After that, is Charmed – which is only slightly less likely because it’s owned by CBS Television Studios rather than WB (and CBS TV Studios tends to bring less to the convention in general than WB), but it’s so Comic-Con friendly that there’s no way CBS doesn’t bring it along. The series, also a reboot of the 1998 series, follows three sisters in a college town who learn they are witches. With both Roswell and Charmed on the slate, for everyone who’s always said they wanted to see what San Diego Comic-Con was like in the 90’s, this might just be the year for you.
With ABC’s Once Upon a Time no longer filling that Saturday morning Ballroom 20 slot, what will go in its place? Our guess, honestly, is that FOX’s annual Saturday Ballroom 20 animation domination will just kick things off a bit earlier, with back-to-back panels for The Simpsons, Family Guy, American Dad! (which technically airs on another network these days, but it’s our blog, and we’ll do what we want! We’re mad with power!), and Bob’s Burgers.
Beyond that, expect Gotham to get a grand farewell, as the series heads into its final season. The Orville and The Gifted – two series which both launched at last year’s San Diego Comic-Con – should be back in full-force as well.
Ghosted hasn’t been renewed (or cancelled) yet – and obviously, that’s a pretty necessary first step in determining whether or not it returns to the con.

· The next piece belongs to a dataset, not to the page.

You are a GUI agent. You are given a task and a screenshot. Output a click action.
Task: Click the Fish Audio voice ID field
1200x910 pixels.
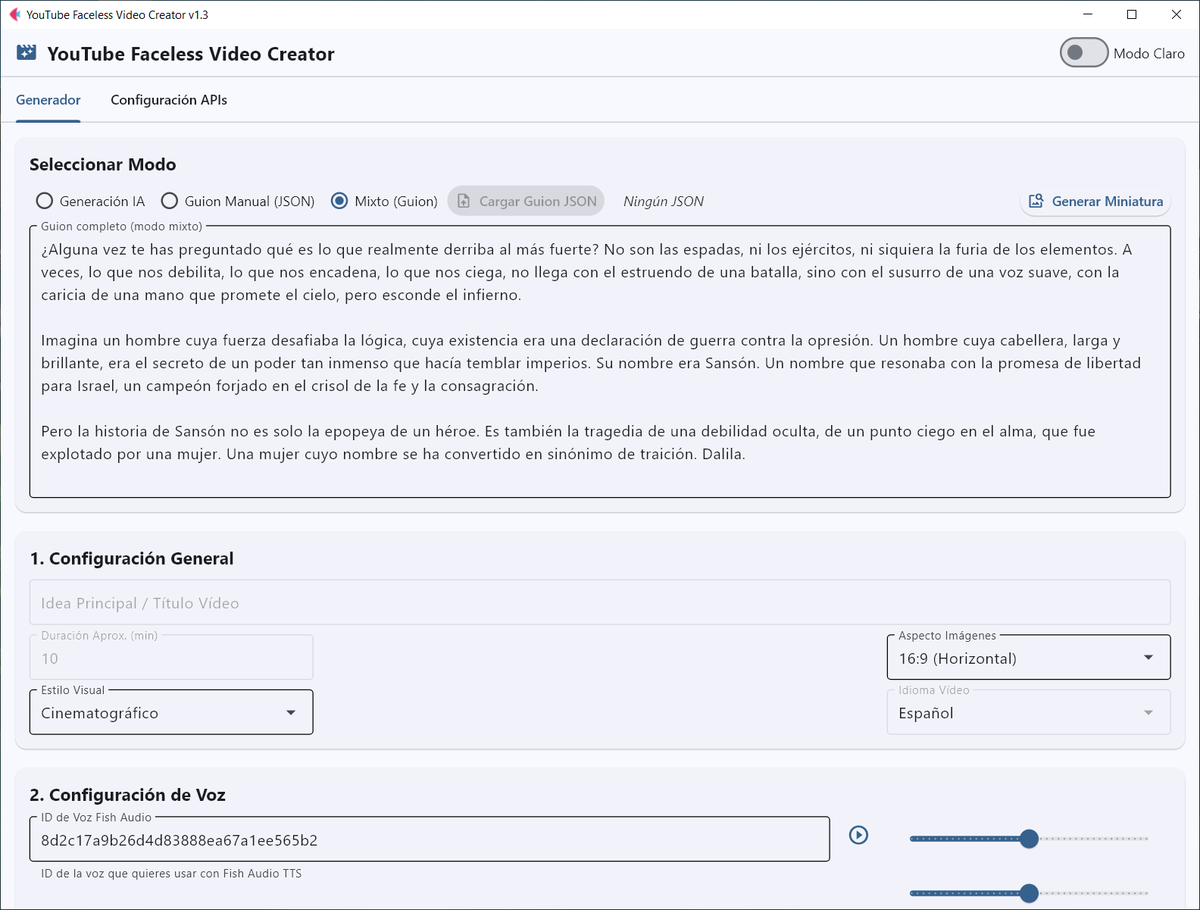coord(430,839)
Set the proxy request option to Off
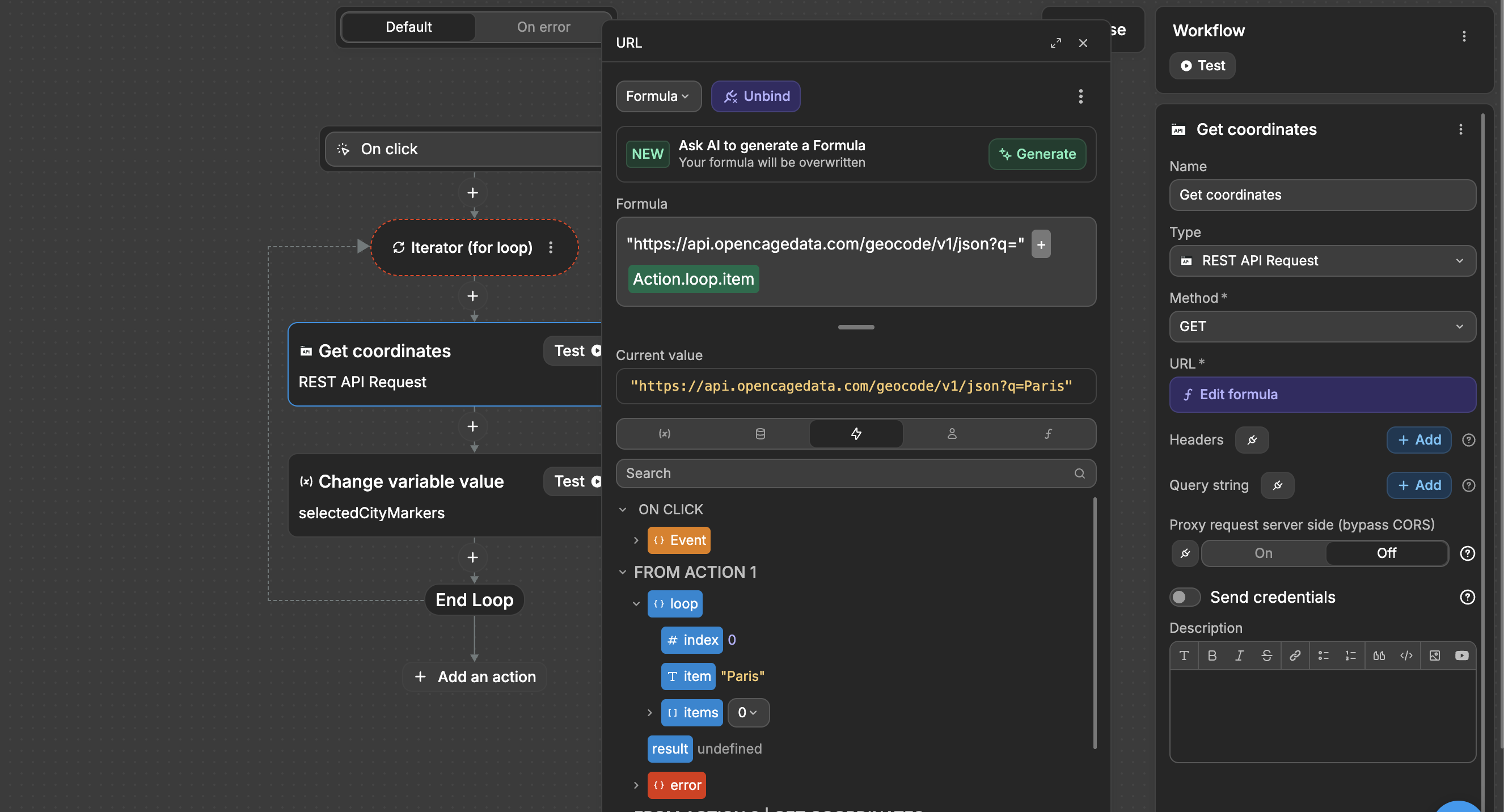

As for new series, FOX actually doesn’t have that much new scripted content on their 2018-2019 schedule – in large part due to cutting back extensively on original programming for more sports. But they do have The Passage, based on the Justin Cronin book trilogy. The series stars Mark-Paul Gosselaar, a federal agent protecting a 10-year-old girl, as a secret government medical facility begins experimenting with a dangerous virus that could either cure all disease or cause the downfall of the human race. It’s a midseason show, but we think they’ll bring it.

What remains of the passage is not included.